Pull every line containing the word "will" from the records.
Top of SOURCE RECORDS
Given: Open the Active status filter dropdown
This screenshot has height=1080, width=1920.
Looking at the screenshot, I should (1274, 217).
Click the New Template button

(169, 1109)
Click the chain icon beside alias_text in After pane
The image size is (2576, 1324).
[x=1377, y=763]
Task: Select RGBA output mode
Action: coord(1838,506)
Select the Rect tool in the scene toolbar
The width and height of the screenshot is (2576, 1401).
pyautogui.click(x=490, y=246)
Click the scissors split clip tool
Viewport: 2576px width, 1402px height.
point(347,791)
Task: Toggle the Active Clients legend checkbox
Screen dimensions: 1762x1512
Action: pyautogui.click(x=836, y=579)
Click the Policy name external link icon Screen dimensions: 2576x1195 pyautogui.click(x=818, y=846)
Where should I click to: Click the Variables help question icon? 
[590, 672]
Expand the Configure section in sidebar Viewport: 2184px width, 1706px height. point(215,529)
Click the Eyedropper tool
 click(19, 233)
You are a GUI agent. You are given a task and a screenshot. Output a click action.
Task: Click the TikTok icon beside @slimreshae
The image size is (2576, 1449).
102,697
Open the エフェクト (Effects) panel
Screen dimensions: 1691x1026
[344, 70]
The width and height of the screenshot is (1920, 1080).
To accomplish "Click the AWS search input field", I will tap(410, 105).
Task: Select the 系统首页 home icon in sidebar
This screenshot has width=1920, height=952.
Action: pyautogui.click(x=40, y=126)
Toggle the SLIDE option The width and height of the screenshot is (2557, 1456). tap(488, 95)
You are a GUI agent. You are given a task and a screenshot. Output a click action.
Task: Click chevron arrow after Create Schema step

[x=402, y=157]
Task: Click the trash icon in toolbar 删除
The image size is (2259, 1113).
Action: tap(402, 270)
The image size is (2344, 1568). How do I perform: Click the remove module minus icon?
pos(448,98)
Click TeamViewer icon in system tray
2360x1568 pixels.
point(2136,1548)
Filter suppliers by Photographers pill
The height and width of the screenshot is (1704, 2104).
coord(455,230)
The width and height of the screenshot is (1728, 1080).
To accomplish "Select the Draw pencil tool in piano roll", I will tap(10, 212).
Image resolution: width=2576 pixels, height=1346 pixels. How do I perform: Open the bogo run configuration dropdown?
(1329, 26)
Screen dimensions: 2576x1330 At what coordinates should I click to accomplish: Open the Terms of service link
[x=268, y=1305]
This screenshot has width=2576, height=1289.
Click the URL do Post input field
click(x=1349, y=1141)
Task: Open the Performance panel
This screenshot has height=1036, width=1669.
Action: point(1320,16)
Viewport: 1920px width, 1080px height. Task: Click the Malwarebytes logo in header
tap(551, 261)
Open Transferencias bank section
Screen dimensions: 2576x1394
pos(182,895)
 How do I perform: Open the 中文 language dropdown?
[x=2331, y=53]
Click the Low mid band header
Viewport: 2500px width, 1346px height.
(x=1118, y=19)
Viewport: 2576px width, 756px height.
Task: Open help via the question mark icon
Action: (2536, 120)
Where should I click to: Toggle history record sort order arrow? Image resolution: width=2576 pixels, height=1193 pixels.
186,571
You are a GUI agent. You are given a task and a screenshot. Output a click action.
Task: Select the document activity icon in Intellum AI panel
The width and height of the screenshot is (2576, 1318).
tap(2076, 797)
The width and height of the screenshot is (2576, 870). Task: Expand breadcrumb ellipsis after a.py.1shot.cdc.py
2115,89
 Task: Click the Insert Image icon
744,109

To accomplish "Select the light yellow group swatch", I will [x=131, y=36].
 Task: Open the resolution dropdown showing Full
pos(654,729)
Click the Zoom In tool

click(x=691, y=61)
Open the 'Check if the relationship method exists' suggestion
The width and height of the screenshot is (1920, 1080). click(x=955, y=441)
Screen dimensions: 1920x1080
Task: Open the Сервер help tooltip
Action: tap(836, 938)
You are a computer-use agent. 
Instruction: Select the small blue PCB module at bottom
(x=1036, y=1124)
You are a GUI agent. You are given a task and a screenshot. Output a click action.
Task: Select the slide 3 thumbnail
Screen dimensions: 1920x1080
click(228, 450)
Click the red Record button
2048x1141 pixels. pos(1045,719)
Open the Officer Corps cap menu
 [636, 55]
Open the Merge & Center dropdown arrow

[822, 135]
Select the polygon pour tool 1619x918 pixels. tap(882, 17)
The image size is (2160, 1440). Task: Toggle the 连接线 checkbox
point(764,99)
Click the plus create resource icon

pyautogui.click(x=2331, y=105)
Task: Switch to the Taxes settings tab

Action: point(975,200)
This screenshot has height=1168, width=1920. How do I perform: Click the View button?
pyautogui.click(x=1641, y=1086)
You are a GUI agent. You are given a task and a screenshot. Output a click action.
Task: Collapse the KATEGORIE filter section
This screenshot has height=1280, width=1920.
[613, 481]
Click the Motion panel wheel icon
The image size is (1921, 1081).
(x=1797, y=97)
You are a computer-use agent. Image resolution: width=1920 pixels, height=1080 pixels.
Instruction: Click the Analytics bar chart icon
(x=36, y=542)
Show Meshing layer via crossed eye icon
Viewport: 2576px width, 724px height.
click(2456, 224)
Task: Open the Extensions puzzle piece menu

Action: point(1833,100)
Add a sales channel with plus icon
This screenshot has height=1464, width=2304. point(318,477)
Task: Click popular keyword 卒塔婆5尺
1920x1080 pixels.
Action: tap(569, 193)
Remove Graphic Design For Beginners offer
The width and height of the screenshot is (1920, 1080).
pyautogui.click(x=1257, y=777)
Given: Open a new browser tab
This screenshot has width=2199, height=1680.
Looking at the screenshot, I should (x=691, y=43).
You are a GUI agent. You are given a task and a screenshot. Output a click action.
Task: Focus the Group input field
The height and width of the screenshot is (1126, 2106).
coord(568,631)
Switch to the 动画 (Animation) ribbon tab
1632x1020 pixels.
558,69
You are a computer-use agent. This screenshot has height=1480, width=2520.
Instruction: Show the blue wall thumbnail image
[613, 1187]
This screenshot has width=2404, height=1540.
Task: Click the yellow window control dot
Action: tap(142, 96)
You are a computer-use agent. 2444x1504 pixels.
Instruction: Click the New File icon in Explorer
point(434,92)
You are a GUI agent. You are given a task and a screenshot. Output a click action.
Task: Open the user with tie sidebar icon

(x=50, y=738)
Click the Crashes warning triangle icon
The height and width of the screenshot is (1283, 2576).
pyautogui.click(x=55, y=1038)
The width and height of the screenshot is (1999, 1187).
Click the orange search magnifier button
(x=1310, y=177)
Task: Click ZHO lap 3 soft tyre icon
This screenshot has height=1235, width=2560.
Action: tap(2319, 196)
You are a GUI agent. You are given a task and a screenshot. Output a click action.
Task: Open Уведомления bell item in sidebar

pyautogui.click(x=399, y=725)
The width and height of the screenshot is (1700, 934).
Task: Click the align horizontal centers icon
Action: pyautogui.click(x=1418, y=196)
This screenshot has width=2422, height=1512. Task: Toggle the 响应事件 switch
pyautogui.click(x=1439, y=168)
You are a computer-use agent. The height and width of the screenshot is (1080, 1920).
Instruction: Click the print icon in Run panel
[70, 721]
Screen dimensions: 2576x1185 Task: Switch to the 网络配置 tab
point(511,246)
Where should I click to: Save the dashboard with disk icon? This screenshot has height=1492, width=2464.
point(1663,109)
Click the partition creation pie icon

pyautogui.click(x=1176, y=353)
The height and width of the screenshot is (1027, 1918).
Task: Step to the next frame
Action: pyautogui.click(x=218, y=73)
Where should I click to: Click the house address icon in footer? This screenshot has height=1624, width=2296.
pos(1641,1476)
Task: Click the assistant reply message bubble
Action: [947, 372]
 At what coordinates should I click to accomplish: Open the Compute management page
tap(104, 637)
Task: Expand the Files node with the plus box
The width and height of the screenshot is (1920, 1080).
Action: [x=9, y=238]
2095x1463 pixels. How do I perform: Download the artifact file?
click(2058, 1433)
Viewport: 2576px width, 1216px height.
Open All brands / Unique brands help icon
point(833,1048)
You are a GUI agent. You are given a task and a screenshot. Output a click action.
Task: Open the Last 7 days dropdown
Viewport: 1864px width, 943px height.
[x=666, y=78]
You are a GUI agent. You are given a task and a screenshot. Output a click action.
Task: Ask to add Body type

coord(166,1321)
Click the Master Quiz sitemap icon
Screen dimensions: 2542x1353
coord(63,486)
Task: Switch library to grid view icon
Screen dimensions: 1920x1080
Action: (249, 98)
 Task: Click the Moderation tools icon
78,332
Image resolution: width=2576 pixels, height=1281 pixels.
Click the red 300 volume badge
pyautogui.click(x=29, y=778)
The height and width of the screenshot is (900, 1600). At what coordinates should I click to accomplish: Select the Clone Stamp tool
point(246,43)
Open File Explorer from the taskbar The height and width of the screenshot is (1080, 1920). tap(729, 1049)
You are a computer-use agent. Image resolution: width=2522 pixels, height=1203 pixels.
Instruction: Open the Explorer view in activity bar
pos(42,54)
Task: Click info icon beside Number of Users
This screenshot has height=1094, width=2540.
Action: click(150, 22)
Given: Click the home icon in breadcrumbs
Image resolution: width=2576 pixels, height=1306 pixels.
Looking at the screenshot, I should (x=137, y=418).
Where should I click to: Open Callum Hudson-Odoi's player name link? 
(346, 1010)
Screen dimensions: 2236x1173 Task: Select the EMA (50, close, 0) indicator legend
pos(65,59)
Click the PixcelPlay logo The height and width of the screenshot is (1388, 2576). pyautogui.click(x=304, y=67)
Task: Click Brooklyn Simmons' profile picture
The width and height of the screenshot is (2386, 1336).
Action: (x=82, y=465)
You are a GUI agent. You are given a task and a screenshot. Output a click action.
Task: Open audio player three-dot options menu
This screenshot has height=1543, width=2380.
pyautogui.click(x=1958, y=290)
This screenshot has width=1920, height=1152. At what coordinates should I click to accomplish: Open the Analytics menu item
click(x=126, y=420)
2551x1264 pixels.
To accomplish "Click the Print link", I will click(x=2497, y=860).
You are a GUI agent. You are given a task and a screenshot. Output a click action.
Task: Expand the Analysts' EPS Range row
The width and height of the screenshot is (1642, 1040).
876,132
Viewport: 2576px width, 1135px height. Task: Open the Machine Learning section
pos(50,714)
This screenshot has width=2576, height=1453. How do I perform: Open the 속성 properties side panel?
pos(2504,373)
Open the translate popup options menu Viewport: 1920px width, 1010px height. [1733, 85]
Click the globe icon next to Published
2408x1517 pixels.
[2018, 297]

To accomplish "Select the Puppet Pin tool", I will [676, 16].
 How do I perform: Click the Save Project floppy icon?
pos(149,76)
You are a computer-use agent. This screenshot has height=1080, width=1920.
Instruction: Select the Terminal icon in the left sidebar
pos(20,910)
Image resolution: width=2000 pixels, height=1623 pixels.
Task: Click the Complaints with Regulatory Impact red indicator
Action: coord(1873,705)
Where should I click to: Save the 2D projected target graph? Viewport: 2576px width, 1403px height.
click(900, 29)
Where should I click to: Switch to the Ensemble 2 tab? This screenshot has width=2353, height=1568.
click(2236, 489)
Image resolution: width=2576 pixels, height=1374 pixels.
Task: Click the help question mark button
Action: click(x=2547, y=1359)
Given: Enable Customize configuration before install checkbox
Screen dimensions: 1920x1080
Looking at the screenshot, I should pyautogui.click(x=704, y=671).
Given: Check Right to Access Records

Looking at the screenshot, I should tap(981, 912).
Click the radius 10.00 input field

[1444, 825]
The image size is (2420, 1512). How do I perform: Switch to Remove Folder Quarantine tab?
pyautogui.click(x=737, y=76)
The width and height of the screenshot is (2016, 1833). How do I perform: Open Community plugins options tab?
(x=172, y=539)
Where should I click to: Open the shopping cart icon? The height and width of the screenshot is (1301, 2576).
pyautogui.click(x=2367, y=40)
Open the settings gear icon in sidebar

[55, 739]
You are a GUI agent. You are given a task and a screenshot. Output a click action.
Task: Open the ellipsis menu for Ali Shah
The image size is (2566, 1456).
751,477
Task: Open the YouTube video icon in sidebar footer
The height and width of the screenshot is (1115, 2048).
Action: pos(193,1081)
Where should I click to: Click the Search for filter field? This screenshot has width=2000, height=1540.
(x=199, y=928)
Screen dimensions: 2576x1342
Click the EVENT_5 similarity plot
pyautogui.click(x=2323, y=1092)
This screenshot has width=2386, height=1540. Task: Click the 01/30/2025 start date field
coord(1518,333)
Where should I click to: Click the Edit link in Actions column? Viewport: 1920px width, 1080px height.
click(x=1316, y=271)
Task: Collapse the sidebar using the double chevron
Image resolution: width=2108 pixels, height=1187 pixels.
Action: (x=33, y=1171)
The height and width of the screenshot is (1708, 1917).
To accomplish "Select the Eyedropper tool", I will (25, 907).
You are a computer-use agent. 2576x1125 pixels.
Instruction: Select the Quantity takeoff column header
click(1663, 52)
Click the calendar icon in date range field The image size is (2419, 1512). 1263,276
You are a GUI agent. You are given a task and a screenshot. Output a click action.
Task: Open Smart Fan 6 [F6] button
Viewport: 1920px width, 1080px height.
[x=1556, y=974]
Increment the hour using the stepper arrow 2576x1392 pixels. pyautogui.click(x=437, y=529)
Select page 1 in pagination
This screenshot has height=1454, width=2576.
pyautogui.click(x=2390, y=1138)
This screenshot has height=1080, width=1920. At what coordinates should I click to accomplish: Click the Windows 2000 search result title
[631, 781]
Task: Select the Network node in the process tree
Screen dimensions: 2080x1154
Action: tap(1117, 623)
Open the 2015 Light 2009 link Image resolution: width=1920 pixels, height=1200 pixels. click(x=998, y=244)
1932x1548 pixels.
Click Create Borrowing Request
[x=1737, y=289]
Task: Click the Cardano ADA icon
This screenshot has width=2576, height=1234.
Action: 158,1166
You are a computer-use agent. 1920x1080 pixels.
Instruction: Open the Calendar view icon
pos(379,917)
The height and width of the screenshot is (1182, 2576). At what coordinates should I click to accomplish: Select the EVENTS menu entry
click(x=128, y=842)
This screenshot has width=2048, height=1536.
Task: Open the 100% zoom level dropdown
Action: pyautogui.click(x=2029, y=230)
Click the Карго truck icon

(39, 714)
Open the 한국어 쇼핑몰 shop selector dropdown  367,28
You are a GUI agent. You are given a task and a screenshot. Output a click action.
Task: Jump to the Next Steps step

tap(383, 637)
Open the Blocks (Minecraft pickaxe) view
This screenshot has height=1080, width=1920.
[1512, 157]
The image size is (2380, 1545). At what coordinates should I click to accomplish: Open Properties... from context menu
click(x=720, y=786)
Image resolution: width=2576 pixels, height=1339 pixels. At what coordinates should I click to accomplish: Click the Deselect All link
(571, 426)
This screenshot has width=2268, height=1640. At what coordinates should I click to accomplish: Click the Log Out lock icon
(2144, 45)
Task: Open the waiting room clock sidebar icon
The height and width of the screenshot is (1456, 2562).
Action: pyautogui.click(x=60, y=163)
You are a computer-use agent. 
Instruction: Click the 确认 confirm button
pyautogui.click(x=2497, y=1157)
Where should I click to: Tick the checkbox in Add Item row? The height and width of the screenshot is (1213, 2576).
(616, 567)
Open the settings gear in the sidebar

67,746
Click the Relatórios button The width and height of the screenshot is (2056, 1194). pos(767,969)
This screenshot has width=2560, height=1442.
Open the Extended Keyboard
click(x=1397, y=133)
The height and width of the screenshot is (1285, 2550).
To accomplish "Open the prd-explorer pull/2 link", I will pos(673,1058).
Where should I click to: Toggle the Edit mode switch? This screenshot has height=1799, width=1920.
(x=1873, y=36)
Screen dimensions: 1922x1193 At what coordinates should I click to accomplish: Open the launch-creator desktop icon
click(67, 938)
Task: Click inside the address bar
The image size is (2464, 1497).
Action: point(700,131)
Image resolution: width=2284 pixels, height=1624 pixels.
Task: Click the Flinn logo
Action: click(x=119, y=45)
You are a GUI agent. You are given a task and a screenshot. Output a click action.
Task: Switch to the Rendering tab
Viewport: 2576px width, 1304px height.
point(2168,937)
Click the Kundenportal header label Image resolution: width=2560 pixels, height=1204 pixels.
Bottom of SOURCE RECORDS
### TASK ANSWER
To accomplish "Click the AWS search input field", I will tap(410, 105).
To accomplish "Select the Draw pencil tool in piano roll", I will tap(10, 212).
To accomplish "Select the light yellow group swatch", I will [x=131, y=36].
To accomplish "Click the Print link", I will click(x=2497, y=860).
To accomplish "Select the Puppet Pin tool", I will [676, 16].
To accomplish "Select the Eyedropper tool", I will (25, 907).
To accomplish "Open the prd-explorer pull/2 link", I will pos(673,1058).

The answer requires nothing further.